Supplied records start

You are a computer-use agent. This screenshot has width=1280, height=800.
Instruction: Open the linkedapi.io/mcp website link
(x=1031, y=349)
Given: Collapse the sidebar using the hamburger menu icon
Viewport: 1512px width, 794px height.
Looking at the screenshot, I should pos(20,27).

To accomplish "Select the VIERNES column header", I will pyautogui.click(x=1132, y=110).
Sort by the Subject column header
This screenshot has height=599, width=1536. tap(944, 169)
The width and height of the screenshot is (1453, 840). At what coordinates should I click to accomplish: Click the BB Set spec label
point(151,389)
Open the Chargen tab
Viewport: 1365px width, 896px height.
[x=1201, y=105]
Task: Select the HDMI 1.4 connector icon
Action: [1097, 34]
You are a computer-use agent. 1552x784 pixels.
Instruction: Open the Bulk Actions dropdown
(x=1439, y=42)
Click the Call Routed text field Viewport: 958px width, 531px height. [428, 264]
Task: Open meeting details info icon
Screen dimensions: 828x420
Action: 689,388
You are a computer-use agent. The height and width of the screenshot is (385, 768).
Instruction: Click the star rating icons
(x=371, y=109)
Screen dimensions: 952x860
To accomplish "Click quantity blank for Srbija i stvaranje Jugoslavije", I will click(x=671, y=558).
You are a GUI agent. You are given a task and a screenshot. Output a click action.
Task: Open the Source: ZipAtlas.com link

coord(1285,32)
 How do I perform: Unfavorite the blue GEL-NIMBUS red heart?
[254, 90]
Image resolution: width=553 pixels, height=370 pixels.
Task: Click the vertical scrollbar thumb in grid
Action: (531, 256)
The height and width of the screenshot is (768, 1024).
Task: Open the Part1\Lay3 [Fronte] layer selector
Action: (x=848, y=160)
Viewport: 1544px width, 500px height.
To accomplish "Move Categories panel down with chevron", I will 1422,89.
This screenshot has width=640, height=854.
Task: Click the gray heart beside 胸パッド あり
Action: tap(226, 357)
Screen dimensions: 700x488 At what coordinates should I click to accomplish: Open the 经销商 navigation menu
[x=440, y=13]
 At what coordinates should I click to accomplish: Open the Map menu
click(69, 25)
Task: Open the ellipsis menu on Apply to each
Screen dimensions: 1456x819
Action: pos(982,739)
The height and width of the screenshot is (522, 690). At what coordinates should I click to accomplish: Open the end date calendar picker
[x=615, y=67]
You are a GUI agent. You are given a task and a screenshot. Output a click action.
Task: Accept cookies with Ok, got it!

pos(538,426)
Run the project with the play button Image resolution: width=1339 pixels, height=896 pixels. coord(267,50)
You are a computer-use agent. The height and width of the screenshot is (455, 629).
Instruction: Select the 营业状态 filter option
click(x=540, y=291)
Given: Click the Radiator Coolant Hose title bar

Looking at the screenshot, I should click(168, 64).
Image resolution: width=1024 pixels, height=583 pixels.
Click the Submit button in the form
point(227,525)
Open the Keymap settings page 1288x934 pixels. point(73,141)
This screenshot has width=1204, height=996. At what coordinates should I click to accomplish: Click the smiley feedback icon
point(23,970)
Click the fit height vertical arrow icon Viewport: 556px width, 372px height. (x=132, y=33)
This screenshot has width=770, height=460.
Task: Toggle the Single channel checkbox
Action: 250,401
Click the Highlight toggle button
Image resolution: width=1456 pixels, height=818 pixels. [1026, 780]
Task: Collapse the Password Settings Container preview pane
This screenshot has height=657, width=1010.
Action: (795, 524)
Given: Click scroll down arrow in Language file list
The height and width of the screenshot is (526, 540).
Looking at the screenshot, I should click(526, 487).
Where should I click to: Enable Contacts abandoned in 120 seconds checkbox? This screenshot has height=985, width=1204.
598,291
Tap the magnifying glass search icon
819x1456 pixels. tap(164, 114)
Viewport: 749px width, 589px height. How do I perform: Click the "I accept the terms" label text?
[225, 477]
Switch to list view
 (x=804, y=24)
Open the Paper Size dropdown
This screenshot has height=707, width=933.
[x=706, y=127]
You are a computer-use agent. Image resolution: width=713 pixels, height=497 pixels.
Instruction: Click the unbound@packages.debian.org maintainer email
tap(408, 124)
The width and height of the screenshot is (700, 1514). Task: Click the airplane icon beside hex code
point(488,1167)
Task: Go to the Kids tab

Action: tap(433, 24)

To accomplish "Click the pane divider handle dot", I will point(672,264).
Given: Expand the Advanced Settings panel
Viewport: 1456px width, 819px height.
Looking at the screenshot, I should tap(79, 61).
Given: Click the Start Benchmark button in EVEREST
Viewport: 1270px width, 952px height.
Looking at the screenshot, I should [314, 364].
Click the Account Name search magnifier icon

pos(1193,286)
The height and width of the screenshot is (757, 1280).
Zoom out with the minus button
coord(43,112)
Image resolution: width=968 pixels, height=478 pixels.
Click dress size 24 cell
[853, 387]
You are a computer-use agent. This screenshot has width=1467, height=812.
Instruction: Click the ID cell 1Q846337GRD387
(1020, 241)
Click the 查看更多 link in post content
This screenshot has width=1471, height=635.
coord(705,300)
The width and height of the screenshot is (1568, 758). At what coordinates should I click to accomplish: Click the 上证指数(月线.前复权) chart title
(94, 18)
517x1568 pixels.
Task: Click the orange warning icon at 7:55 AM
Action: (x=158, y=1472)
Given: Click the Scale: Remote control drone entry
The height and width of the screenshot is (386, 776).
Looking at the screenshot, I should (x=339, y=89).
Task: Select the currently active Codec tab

Supplied records end

# Task prompt
Find every line above that contains the string "list" and copy each one out. Case counts.

# Result of the exercise
Given: Click scroll down arrow in Language file list
Switch to list view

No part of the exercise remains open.